I posted already in the topic "litter Ebro x Mika" that you have met some family members of your puppy :mrgreen:
I can hear myself laughing very loud on the vid  Dick and I find you a brave man to post the vid, you didn;t have to do it, RESPECT!

Tim Martens en Mike Schoonbrood know how you're feeling ;-)


----------



## Carmen van de Kamp

Timothy Stacy said:


> Very embarrassing but I promised!
> 
> http://www.youtube.com/watch?v=NZ12WunSpS4


he just volunteered by coming to Holland..........


----------



## Selena van Leeuwen

Chris McDonald said:


> That was good, it didn’t look like you had bite paints to me, it looked like you were going to do muzzle work but forgot the muzzle.


Under the training pants he's wearing thin sleeves with kevlar in it, very close around his legs. You can feel the pressure/intention of the bite, but the canines can't come through. You will be bruised though.

Wibo haven't had a bite for awhile, he enjoyed it very much :mrgreen:


----------



## Ted Efthymiadis

Timothy Stacy said:


> It felt like that too! He did not let go either, he about ripped the pants off me. It took a little while to fully let go and then he stared at me directly in the eye like I've never felt before(no blinking no looking away just a death stare. I think that dog has bad intentions!


hahahahahha, love those knpv dutchie... I know the stare you speak of.


----------



## Selena van Leeuwen

Carmen van de Kamp said:


> he just volunteered by coming to Holland..........
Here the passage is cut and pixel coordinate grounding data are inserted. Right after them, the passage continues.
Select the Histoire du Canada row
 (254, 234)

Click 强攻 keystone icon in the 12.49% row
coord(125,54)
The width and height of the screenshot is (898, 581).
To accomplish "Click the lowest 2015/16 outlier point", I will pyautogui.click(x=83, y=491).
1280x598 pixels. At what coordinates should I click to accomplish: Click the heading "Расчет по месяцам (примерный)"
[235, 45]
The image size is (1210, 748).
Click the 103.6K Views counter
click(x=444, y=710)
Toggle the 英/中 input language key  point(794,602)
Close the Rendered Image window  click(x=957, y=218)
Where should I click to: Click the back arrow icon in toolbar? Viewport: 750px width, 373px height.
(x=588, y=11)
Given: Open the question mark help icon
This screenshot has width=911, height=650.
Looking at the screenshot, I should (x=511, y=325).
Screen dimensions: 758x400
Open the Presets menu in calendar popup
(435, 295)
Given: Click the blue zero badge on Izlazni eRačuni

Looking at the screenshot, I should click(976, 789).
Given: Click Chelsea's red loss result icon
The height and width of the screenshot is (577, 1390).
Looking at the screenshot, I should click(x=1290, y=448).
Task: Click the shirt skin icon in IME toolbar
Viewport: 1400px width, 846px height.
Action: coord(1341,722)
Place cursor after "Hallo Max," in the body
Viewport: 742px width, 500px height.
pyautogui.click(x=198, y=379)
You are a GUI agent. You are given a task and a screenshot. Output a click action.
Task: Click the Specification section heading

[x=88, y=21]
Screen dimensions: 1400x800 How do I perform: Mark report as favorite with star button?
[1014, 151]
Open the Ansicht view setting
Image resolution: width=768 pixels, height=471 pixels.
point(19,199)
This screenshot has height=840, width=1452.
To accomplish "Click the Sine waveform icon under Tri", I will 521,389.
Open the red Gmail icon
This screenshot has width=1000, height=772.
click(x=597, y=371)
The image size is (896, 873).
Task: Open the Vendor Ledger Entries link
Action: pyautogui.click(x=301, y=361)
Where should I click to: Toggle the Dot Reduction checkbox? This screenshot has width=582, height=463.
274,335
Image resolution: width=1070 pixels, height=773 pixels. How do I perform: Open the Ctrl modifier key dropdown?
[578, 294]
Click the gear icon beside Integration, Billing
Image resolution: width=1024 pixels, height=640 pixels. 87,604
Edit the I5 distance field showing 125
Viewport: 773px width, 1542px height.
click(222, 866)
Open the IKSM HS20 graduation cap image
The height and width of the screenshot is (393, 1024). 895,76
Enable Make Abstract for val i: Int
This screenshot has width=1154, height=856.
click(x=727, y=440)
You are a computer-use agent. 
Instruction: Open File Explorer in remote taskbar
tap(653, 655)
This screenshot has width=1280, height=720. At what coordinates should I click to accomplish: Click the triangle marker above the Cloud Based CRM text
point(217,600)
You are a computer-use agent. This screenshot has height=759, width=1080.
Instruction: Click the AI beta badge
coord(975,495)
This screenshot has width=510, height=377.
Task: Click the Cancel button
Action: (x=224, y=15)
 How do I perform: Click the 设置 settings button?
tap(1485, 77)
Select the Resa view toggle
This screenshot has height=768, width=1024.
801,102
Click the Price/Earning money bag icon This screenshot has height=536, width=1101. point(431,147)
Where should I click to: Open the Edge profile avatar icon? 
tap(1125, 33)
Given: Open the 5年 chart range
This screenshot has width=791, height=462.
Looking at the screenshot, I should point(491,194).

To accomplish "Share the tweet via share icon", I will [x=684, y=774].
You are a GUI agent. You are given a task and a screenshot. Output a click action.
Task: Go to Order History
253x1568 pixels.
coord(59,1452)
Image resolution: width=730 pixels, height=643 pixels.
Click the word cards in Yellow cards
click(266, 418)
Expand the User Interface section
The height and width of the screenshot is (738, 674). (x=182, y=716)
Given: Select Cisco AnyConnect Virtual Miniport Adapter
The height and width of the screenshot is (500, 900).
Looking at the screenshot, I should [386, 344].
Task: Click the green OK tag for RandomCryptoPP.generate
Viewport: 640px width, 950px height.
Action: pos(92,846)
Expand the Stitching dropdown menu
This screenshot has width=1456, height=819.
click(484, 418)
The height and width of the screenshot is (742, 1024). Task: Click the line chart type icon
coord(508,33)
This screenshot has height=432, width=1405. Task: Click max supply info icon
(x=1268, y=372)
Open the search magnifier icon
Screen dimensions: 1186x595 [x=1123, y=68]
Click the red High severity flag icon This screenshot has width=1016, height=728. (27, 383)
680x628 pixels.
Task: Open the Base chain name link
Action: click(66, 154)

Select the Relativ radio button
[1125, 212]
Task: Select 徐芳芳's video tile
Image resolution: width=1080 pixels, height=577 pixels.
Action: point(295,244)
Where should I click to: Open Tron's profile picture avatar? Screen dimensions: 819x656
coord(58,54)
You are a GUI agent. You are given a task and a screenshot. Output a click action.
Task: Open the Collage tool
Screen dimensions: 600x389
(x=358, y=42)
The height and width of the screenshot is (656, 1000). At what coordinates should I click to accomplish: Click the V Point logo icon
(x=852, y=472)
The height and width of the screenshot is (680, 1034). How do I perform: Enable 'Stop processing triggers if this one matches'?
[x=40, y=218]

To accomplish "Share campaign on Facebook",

But did you tell him before he went to the plane ?!?! All those new experiences in Holland, first Queens day, than seeing you guys train (and see me running after a 15 mo old, looking like a whale) AND have some civil bites (and not from weak biting dogs..)

Selena

@ Tim: I really enjoy having you on the club: your curiosity, your questions, our talk, respectful exchange of experiences and your open-minded attitude.

Dick


----------



## Nicole Stark

LOL, that was funny but whew I bet it HURT. You reminded me of Steve-O a bit there . How's the leg doing? BTW, Selena/Dick, he is a beautiful dog. I love his attitude.


----------



## Christopher Jones

Haha, cool clip. It looked like they just put an old IPO sleeve cover around your leg and said it would be fine. 
Me thinks the Dutch do seem to get a little too much fun from sending their dogs in on Americans....I could be wrong tho.....


----------



## Anna Kasho

You are a brave guy, Tim.  I think Wibo was having too much fun to let go... WOW!


----------



## Timothy Stacy

Selena van Leeuwen said:


> But did you tell him before he went to the plane ?!?! All those new experiences in Holland, first Queens day, than seeing you guys train (and see me running after a 15 mo old, looking like a whale) AND have some civil bites (and not from weak biting dogs..)
> 
> Selena
> 
> @ Tim: I really enjoy having you on the club: your curiosity, your questions, our talk, respectful exchange of experiences and your open-minded attitude.
> 
> Dick


Dick, without seeing first hand it is hard to describe as you often say. Your explanations along with Selena's were worth more than the plane ticket. I can tell you that I do know that not many people could handle a dog like Wibo after seeing him and hearing you were not his first trainer, I know I could not and would not try it! To say the least I was very intimidated by him, especially after!!!!!!!!!!
A true testament to your experience and knowledge! Thank you for taking time to talk to me and letting me be a part of everything! You guys made me very comfortable!
Selena, Queens day??? I'm still recovering!
For you guys putting Wibo on me, I think you should go a few more weeks before the baby comes !!!


----------



## Guest

That made my whole freakin week! Looks like you're bringing home some little dragons babies. =D>


----------



## Timothy Stacy

Anna Kasho said:


> You are a brave guy, Tim.  I think Wibo was having too much fun to let go... WOW!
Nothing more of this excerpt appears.